Publié le par Oscar Fortin

Le Devoir jeudi 29 juillet 2004

Lettres : Québec, 24 juillet 2004

Les commentaires du nouveau ministre des Affaires étrangères canadiennes, M. Pierre Pettigrew, sur l'abstention du Canada lors du vote des États membres des Nations unies condamnant avec une forte majorité la construction du mur israélien ne sont pas sans soulever quelques questions.

Selon notre nouveau ministre, le Canada ne favorisait pas la voie d'un recours à la Cour internationale de justice et un vote appuyant la décision de cette même cour n'aiderait pas les négociations de paix.

Est-ce à dire que la position du Canada ne consiste qu'à prendre en considération les organisations internationales seulement lorsqu'elles viennent renforcer nos orientations et nos intérêts politiques et économiques ? Sur le site Web du ministère, le rôle reconnu des Affaires étrangères va plutôt dans le sens d'une reconnaissance qui va au-delà de nos intérêts immédiats.

«Le Canada fait la promotion de valeurs partagées avec d'autres pays du monde, par exemple l'égalité et la démocratie, dans le cadre de ses activités au sein de nombreuses organisations internationales, dont l'Organisation des Nations unies, le Commonwealth et la Francophonie.»

Lorsque la Cour internationale de justice condamne l'initiative d'un État et que près de 150 membres des Nations unies l'appuient, il y a là des valeurs partagées d'égalité et de démocratie auxquelles le Canada se devait de souscrire.
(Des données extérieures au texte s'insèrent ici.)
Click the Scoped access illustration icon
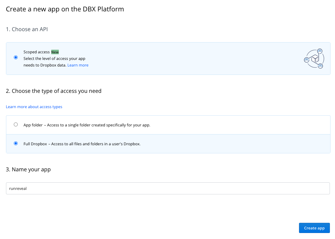The image size is (335, 239). coord(314,58)
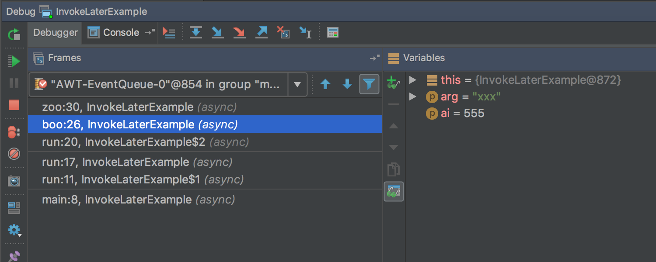This screenshot has height=262, width=656.
Task: Click the Step Out icon
Action: (x=261, y=32)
Il me semble qu'il aurait pu voter en faveur de la résolution sans se défiler et avoir un commentaire semblable à celui de la nouvelle responsable du Haut Commissariat : «On doit espérer que le gouvernement d'Israël songera à assurer sa sécurité -- ce qui, je le concède, constitue une préoccupation des plus pressantes -- par des moyens autres que celui-là», a dit Mme Arbour, qui a quitté son poste de juge à la Cour suprême du Canada afin d'accepter ses nouvelles responsabilités à l'ONU, le 1er juillet (Le Devoir, le 23 juillet 2004)

N'aurait-il pas été plus représentatif des Canadiens et des politiques officielles d'appuyer la décision de la Cour internationale de justice et de rappeler que la construction de ce mur ne favorise en rien la solution négociée de la paix ? Elle vient plutôt alimenter les foyers de conflits dont veut justement s'éloigner le ministre.